JOB 1: Please replace "GUI agent" with "screen agent" in the listing, from the line containing "will click(x=49, y=435)." through the line containing "[x=293, y=5]". Return only those lines, with nothing else changed.

Living Geo Lesson On American Airlines

IT was odd, overflying the pretty market town of Faringdon — the nearby Iron Age massive White Horse of Uffington carved into chalk hills clearly visible from 38 000 feet — five hours after temporarily leaving the place.

I could see the Red Lion in the venerable town’s market square with my naked eyes. We enjoyed family supper there the night before: scarce (when you’re from Zimbabwe) cod for me, even rarer (in both senses) rump steak for my daughter and her Zimbabwe-born spouse, toddler grand-daughter had firm favourite fish-fingers and baked beans.

Good company, humour, food and fine ale were abundant in the warm, welcoming lounge of a pub where beer was first brewed in the 15th century; where King Charles’ Laughing Cavaliers dossed before thumping Cromwell’s dour, sour-faced Bible-punching Roundheads; a hostelry which flourished when appearing in Tom Brown’s Schooldays.

From a window seat of a totally packed American Airlines Boeing 777, I looked down on a patchwork quilt of Thames Valley fields often trekked through in three recent trips to the Disunited Kingdom (UK).

It was like using Google Earth, seeing the parish church where we attended a lovely children’s service, Christtingle, and again on Christmas Day; the RC church where, with my daughter-in-law, we went the Sunday between Christmas and New Year and the impressive, if rather pointlessly famous, Faringdon Folly tower.

We spent part of New Year’s Eve in a fun-filled Folly Inn, fervently wishing 2009 better than 2008.
Something’s happened to American Airlines recruiting recently.

The usual tall, willowy, blonde stewardesses have, to a bimbette, been replaced by more homely, matronly, mature specimens of womanhood and few male cabin staff are of the limp-wrist archetype.

Food wasn’t as good as it used to be (not a patch on AirZim’s) and served at rum times.

Up since 5.15am for a lift to Oxford for the 90-minute 6.30am Heathrow bus trip, it was impossible to check-in an allegedly obligatory three hours before a 10am inter-continental flight.

INPUT RECORDS:
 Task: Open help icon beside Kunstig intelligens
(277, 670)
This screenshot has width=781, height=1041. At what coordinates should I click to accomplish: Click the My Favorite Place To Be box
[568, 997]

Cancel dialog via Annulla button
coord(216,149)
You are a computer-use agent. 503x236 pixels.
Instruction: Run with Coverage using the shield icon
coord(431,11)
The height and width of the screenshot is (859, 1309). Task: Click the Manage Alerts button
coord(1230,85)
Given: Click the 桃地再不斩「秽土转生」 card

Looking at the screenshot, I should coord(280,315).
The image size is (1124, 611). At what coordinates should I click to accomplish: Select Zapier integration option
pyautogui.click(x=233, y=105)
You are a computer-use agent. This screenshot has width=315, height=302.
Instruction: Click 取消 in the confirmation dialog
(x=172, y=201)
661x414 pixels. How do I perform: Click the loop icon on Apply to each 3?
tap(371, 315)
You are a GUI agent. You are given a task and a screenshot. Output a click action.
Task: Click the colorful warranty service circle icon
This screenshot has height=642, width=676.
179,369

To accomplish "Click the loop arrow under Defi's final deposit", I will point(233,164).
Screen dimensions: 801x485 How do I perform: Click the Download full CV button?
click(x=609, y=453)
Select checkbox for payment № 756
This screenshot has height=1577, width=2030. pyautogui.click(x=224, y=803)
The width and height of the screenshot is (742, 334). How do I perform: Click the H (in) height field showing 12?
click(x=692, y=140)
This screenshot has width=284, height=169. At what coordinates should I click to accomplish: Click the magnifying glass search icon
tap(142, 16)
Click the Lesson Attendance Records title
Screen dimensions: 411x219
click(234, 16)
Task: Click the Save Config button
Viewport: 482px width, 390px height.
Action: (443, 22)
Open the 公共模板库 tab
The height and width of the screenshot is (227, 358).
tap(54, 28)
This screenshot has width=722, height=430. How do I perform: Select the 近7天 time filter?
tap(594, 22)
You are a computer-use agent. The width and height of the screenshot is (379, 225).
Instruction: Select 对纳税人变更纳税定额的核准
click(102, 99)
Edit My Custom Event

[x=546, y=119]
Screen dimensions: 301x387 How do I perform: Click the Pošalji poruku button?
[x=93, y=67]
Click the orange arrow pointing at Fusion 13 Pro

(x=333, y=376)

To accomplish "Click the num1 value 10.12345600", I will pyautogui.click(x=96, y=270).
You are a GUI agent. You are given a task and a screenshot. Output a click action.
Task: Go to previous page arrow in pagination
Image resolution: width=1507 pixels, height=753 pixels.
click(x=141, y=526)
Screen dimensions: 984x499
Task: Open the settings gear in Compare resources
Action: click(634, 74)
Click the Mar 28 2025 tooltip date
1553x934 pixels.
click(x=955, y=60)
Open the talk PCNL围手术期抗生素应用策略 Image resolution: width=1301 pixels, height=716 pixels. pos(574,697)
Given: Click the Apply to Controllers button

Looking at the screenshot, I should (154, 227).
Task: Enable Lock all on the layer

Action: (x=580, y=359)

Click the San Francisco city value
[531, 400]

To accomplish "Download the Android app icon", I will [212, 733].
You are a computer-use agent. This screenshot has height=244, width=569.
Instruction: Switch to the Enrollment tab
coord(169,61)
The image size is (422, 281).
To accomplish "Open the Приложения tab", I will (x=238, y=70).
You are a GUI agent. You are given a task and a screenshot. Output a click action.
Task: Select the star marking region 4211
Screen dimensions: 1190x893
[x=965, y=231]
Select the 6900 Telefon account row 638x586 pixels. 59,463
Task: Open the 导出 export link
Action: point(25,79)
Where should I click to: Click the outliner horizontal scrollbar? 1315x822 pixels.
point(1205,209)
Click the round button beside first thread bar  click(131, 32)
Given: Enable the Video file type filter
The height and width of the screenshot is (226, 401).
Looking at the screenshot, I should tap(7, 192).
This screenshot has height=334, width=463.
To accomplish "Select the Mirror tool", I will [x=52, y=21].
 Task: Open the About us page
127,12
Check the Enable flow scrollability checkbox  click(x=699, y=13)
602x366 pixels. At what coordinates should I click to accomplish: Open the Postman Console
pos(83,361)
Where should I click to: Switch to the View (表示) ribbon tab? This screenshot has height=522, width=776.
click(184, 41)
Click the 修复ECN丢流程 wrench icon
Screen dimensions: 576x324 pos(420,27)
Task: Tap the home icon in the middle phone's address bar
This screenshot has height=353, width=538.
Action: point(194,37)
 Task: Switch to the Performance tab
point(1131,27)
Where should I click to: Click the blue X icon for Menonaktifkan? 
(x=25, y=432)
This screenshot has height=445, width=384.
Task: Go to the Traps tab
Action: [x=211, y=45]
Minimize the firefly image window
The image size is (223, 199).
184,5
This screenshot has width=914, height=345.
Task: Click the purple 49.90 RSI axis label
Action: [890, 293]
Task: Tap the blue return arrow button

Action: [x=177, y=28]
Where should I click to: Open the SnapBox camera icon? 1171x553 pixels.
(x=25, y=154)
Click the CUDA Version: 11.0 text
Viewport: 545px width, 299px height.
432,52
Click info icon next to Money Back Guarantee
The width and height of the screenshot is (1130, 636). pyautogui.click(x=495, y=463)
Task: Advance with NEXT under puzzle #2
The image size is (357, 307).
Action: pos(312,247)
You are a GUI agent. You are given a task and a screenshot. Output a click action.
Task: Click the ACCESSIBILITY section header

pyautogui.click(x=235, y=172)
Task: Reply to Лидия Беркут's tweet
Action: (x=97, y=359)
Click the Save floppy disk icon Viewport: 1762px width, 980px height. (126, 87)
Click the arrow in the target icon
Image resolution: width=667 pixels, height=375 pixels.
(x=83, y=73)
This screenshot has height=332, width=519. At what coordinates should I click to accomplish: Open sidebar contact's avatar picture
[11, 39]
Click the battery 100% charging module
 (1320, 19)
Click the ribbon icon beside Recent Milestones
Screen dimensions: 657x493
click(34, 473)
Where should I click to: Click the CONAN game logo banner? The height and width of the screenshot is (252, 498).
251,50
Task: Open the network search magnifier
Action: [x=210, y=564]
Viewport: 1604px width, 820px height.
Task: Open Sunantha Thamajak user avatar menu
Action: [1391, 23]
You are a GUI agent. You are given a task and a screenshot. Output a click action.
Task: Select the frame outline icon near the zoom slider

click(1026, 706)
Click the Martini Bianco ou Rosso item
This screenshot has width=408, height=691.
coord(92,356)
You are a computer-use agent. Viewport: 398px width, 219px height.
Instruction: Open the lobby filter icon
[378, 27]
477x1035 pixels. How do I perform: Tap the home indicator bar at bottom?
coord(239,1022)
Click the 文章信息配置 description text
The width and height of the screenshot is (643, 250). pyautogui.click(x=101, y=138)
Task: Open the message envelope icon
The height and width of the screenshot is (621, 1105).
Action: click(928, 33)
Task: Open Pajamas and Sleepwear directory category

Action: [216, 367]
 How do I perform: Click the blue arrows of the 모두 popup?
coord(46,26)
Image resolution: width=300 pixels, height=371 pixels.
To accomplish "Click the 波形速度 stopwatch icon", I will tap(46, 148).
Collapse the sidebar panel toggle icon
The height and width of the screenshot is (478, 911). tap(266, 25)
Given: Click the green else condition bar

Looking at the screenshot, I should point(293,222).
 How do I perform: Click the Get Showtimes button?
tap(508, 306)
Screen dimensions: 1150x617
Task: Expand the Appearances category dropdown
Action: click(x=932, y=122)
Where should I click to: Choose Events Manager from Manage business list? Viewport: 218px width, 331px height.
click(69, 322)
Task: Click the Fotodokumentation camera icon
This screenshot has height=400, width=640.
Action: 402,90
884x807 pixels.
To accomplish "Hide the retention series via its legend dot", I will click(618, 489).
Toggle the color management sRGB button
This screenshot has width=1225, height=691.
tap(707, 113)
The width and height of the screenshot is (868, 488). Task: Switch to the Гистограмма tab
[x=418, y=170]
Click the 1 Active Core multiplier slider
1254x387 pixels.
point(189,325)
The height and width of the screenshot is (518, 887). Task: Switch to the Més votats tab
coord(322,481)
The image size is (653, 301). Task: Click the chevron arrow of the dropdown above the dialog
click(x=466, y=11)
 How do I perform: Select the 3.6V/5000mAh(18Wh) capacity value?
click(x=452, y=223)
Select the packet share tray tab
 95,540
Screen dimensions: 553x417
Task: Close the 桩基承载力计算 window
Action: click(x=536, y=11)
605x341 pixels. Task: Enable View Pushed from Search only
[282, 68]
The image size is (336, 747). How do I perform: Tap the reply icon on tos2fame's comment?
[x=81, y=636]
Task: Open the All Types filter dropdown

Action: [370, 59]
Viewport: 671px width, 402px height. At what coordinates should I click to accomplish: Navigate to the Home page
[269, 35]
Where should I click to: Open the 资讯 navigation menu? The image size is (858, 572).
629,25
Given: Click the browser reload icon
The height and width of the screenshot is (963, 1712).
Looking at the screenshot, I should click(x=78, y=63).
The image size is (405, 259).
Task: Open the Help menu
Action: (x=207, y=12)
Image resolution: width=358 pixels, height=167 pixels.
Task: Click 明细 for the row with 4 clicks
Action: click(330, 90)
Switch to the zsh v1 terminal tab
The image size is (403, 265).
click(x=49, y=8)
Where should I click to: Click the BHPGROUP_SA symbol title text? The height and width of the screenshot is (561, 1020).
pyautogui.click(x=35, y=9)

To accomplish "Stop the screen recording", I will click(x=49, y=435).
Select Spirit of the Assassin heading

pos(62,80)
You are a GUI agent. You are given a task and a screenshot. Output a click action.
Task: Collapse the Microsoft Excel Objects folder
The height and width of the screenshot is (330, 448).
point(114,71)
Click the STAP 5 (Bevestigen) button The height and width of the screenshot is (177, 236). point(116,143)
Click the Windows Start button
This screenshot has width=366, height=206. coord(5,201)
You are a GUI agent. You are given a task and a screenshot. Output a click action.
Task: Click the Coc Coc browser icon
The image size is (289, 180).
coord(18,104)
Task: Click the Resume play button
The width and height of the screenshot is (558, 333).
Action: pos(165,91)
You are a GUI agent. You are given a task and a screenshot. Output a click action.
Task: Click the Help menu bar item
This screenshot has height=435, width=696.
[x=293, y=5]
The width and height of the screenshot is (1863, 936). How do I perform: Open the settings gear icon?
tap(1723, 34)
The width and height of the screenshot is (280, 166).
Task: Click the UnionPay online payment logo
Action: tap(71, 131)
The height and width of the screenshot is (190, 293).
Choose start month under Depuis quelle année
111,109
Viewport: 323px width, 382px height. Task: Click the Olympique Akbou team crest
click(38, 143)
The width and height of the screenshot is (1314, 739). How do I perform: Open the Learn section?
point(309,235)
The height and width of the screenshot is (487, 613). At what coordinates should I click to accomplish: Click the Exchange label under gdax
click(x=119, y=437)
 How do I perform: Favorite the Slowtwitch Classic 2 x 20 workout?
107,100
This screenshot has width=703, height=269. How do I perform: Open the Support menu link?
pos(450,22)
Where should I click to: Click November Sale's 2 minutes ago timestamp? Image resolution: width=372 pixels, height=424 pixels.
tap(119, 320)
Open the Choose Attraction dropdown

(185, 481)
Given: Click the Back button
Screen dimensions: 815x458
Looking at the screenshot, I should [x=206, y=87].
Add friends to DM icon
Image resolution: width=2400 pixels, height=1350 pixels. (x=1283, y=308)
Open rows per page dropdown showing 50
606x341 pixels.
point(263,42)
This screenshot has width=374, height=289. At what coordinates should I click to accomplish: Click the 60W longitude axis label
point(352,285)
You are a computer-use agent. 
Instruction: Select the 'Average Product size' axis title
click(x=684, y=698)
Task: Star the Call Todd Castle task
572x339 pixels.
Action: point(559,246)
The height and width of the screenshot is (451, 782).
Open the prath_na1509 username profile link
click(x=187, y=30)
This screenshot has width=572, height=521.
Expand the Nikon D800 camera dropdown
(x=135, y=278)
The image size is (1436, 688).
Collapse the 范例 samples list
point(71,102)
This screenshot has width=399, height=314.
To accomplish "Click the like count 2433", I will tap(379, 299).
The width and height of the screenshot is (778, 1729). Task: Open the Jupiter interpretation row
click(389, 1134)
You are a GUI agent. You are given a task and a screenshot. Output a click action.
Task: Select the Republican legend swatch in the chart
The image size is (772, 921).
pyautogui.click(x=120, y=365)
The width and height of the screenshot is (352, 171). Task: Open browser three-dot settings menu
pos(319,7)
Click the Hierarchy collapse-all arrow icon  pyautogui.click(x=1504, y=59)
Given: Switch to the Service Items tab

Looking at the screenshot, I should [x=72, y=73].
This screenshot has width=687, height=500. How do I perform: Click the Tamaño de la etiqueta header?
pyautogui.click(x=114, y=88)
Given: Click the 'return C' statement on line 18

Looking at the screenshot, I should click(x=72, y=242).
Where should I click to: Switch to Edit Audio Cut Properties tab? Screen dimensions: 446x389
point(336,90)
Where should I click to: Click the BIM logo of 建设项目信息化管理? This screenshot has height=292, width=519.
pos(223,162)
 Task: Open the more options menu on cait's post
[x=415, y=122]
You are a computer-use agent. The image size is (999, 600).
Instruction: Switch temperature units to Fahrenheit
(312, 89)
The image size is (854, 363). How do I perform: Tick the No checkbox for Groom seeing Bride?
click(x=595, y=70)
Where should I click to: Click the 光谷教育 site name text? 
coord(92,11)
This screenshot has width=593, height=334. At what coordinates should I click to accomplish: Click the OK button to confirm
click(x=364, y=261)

JOB 2: In the American Airlines travel piece, which dishes did the family eat at supper at the Red Lion?

EXERCISE RESULT 1:
To accomplish "Stop the screen recording", I will click(x=49, y=435).
Select Spirit of the Assassin heading

pos(62,80)
You are a screen agent. You are given a task and a screenshot. Output a click action.
Task: Collapse the Microsoft Excel Objects folder
The height and width of the screenshot is (330, 448).
point(114,71)
Click the STAP 5 (Bevestigen) button The height and width of the screenshot is (177, 236). point(116,143)
Click the Windows Start button
This screenshot has width=366, height=206. coord(5,201)
You are a screen agent. You are given a task and a screenshot. Output a click action.
Task: Click the Coc Coc browser icon
The image size is (289, 180).
coord(18,104)
Task: Click the Resume play button
The width and height of the screenshot is (558, 333).
Action: pos(165,91)
You are a screen agent. You are given a task and a screenshot. Output a click action.
Task: Click the Help menu bar item
This screenshot has height=435, width=696.
[x=293, y=5]

EXERCISE RESULT 2:
- Cod
- Rump steak
- Fish-fingers
- Baked beans